E20, huh? Now there's a daring, radical idea. :smallwink:

Eldan
2013-05-07, 01:49 PM
You know, I was thinking. A few more numerical issues could probably be resolved if we changed the way buffs and some equipment work.

Something like this. We make a class defence bonus that follows the progressions. Then, a shield would work like this. "A shield upgrades a class' defence bonus to the next higher category". Inbuilt growth of effectiveness, while numbers are mostly kept in check. Or Weapon Focus. "Weapon Focus increases the attack bonus to the next higher category for that weapon".

We would have to include a forth category, for those of the high category to be upgraded to, but the general idea seems good to me.

Grod_The_Giant
2013-05-07, 01:58 PM
You know, I was thinking. A few more numerical issues could probably be resolved if we changed the way buffs and some equipment work.

Something like this. We make a class defence bonus that follows the progressions. Then, a shield would work like this. "A shield upgrades a class' defence bonus to the next higher category". Inbuilt growth of effectiveness, while numbers are mostly kept in check. Or Weapon Focus. "Weapon Focus increases the attack bonus to the next higher category for that weapon".
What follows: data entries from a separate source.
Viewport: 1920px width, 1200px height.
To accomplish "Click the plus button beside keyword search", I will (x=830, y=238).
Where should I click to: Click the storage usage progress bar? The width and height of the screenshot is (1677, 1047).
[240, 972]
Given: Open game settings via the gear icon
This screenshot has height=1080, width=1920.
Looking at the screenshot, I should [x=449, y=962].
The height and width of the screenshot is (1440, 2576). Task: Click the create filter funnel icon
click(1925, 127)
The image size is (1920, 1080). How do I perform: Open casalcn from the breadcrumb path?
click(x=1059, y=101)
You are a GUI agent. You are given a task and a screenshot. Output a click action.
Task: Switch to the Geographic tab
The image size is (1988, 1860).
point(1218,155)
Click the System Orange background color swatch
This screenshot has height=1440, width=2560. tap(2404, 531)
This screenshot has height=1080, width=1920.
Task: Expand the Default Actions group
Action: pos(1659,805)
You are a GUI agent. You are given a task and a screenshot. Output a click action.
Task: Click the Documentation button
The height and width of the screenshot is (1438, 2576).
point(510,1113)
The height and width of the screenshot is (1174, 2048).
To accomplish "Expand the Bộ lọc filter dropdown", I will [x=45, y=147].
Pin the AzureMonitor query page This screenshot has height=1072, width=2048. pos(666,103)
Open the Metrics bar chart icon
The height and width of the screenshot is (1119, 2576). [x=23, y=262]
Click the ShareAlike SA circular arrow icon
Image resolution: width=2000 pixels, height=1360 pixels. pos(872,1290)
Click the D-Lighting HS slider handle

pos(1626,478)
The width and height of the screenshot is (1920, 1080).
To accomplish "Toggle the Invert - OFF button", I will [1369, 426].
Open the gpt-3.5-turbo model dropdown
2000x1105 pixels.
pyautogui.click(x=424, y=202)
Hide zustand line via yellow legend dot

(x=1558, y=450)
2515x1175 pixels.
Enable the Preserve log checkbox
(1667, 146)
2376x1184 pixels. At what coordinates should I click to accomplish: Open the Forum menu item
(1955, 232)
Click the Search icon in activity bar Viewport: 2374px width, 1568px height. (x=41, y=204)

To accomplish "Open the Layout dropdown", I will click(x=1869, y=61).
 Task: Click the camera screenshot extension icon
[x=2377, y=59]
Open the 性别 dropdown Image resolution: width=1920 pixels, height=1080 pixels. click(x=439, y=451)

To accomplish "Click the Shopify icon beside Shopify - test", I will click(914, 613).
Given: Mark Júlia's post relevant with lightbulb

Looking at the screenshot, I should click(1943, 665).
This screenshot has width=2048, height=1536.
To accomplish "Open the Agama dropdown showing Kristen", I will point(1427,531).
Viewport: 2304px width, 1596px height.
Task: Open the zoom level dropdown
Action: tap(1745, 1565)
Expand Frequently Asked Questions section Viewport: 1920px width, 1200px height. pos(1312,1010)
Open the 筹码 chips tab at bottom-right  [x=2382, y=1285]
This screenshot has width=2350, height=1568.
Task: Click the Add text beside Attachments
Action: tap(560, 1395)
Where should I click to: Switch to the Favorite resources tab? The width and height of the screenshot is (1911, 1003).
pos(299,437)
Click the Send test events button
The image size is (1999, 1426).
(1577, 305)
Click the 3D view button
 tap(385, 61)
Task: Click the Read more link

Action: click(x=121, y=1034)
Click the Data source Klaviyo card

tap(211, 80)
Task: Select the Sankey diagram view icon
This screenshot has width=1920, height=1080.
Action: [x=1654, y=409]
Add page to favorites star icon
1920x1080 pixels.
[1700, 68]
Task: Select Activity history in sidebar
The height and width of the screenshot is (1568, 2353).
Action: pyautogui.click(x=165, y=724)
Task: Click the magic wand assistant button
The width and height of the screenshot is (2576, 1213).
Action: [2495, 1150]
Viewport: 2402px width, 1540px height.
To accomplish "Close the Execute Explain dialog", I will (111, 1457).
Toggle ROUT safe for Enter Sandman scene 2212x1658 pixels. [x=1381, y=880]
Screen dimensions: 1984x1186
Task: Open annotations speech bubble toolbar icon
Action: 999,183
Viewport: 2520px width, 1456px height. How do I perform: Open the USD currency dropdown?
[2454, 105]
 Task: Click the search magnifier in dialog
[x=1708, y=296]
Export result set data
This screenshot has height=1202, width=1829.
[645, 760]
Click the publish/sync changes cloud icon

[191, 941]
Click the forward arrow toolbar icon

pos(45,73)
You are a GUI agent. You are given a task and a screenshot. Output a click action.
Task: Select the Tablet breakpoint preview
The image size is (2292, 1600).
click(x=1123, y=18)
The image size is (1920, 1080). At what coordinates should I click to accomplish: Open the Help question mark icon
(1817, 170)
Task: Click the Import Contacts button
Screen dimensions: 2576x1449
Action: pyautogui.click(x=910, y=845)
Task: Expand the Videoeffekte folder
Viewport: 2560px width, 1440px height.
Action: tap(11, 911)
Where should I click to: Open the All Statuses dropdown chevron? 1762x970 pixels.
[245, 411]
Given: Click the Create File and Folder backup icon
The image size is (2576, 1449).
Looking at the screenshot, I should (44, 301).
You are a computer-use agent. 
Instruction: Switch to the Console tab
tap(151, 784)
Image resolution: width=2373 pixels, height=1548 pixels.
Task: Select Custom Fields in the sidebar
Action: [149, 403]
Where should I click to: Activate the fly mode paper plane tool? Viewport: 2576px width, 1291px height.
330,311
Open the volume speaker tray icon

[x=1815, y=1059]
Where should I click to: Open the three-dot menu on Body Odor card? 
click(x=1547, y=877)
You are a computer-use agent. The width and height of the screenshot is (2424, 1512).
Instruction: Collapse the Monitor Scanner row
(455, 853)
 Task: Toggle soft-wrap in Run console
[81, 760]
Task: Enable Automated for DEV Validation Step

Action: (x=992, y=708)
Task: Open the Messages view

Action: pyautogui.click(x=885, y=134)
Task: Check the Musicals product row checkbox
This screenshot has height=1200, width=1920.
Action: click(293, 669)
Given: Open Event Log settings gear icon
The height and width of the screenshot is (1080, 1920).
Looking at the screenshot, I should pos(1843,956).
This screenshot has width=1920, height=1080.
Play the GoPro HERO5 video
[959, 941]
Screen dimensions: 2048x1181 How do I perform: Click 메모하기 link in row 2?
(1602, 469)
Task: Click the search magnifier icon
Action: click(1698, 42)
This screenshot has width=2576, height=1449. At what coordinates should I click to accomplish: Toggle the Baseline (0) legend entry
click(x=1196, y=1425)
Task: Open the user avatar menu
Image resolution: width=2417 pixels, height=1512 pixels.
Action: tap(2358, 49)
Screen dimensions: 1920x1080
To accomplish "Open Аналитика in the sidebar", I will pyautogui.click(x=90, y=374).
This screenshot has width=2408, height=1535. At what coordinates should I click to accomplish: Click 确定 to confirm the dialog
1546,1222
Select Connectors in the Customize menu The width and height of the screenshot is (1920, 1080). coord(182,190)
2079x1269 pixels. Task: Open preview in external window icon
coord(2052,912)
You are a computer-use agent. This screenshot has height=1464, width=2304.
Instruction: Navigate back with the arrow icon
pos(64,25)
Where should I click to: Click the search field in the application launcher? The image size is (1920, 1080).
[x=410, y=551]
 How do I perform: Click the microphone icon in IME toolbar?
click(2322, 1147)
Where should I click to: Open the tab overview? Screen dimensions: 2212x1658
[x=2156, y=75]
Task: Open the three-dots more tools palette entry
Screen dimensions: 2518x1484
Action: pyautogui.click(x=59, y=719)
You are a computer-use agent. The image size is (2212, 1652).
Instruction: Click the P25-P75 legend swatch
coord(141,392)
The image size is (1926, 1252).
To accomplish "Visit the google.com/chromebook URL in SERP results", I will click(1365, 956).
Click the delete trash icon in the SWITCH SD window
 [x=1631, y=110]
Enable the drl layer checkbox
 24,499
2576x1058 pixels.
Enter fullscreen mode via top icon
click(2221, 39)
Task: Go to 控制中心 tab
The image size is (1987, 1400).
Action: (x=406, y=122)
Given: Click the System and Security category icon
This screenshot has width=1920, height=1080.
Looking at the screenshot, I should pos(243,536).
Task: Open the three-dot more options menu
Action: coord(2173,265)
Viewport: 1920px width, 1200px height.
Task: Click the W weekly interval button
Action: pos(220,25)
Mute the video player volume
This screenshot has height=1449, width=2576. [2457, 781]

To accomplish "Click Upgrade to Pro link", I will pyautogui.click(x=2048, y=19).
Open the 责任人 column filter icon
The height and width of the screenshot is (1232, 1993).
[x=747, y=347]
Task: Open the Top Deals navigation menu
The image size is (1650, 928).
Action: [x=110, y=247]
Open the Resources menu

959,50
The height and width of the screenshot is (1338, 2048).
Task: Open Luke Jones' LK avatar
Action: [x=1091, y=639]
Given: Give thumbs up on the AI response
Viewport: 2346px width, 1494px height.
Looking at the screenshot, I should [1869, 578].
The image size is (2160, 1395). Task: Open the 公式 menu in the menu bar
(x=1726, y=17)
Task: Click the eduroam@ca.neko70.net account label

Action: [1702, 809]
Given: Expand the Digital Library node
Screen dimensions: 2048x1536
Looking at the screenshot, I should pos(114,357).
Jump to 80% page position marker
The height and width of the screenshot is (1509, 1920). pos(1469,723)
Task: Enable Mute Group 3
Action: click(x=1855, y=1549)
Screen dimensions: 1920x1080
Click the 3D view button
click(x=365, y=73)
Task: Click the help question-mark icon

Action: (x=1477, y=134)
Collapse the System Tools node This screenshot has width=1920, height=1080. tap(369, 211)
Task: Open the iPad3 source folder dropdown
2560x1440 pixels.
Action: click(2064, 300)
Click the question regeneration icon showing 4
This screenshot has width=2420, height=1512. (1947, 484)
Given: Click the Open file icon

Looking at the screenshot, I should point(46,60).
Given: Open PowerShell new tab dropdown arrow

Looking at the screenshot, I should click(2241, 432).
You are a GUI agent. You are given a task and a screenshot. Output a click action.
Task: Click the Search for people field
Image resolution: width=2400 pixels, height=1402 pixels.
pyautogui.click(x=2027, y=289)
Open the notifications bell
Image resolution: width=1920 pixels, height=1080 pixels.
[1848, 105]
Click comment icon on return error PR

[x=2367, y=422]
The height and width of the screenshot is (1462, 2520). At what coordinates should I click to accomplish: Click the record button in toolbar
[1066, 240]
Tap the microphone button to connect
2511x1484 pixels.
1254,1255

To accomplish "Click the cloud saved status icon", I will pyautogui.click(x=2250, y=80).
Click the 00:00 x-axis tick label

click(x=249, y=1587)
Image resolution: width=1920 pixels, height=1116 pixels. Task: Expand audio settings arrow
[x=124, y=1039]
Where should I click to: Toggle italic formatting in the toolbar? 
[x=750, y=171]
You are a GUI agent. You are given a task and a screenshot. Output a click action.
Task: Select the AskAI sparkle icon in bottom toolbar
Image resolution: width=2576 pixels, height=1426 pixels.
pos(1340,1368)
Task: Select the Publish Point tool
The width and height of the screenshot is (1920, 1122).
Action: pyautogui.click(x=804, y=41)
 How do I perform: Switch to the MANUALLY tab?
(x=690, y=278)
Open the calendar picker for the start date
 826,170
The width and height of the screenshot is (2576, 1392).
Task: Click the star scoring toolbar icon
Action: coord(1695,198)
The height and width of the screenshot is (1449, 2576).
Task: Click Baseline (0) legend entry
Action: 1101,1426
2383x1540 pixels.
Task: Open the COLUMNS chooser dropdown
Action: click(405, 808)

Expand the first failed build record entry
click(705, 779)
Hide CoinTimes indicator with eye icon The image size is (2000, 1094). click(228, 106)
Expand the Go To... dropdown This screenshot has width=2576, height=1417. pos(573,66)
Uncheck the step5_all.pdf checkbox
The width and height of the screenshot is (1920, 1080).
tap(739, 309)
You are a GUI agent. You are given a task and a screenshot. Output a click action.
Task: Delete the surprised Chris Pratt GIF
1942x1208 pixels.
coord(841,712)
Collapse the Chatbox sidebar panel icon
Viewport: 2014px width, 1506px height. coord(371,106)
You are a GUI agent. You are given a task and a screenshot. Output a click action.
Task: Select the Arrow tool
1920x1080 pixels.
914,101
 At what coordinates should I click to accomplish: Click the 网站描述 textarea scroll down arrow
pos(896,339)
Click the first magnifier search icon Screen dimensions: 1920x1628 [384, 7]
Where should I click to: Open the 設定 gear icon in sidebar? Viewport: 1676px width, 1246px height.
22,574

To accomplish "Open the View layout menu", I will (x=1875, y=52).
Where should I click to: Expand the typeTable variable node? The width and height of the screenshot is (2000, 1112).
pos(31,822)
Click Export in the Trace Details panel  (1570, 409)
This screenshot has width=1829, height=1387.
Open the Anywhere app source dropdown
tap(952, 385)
We would have to include a forth category, for those of the high category to be upgraded to, but the general idea seems good to me.
Mmm... that's not bad, I like that. As an added bonus, it matches the way we do skills (specialties advance you to the next highest category)

Legendxp
2013-05-13, 11:39 AM
You know, I was thinking. A few more numerical issues could probably be resolved if we changed the way buffs and some equipment work.

Something like this. We make a class defence bonus that follows the progressions. Then, a shield would work like this. "A shield upgrades a class' defence bonus to the next higher category". Inbuilt growth of effectiveness, while numbers are mostly kept in check. Or Weapon Focus. "Weapon Focus increases the attack bonus to the next higher category for that weapon".

So how would this apply to monsters? Would their class defense bonus be the same progression as their base attack bonus progression? This does seem like a good idea, but will it make monsters too difficult to hit? Maybe it should be one step lower? Possibly make a tier that is lower than poor progression?